3D cell culture and more recently Organ-on-Chip formats can accurately recapitulate many aspects of in vivo cell function, protein expression and metabolism, that diverge between conventional adherent cell culture on surfaces and actual tissue. Despite these benefits, adherent (2D) cell culture remains the predominant cell culture format for cell based high-throughput assays in drug development. The large numbers of cells required for 3D spheroids and Organs-on-Chips, the limited scalability of these large 3D formats to tens of thousands of conditions, and automation of tissue analysis are key challenges hindering widespread use of 3D models in early drug development. The cost effective use of 3D models in early drug development will require new minimal 3D cell models to be developed, produced and handled at the scale of millions of spheroids and finally assayed and analyzed rapidly. In this presentation, we address the production of spheroids by the hundreds of thousands using an automated droplet microfluidics based platform for high throughput production of millions of miniaturized spheroids.

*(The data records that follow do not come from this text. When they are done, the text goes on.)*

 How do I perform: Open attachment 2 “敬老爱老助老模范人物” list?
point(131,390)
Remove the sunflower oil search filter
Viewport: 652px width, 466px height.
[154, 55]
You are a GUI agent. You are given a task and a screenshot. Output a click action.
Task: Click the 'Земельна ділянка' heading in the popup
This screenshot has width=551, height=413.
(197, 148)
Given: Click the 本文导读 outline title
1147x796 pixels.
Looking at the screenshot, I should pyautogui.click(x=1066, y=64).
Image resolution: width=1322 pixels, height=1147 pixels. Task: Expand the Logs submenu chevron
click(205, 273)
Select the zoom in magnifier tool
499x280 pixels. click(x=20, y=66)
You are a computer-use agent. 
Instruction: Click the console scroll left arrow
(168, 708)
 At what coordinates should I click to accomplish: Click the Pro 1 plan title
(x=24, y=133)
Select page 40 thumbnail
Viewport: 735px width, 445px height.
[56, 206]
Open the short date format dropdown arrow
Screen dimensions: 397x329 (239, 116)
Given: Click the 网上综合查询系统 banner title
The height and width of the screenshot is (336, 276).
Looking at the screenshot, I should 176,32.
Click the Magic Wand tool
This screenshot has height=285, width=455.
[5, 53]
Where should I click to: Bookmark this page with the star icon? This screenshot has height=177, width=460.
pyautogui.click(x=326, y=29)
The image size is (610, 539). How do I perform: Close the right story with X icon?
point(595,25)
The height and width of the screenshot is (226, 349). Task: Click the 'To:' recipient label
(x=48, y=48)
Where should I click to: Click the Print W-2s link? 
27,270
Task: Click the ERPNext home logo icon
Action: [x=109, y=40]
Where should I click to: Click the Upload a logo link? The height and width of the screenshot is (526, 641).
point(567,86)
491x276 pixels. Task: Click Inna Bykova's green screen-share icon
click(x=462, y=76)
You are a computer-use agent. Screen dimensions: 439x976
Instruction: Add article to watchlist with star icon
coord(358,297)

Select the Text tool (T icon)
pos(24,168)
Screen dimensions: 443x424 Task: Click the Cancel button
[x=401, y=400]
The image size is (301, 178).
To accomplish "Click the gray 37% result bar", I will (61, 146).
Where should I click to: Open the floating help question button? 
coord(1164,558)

Automation of tissue analysis presents an additional challenge. Deep learning approaches, such as the use of convolutional neural networks have proven useful in automating tasks such as image classification and segmentation, previously out of reach to traditional machine learning. We present the training of a CNN model for automated spheroid classification, and apply it to optimize and improve our understanding of the process of cell aggregation and spheroid formation in microfluidic droplets. We apply our CNN model to the classification of mini-spheroid formation from 3 different cell lines over time and across a number of different droplet formulations to map out incubation time and physico-chemical environment requirements for mini-spheroid formation. We are currently extending the use of our CNN model to classify responses to spheroid assembly environmental conditions and a larger range of cell lines and primary cells.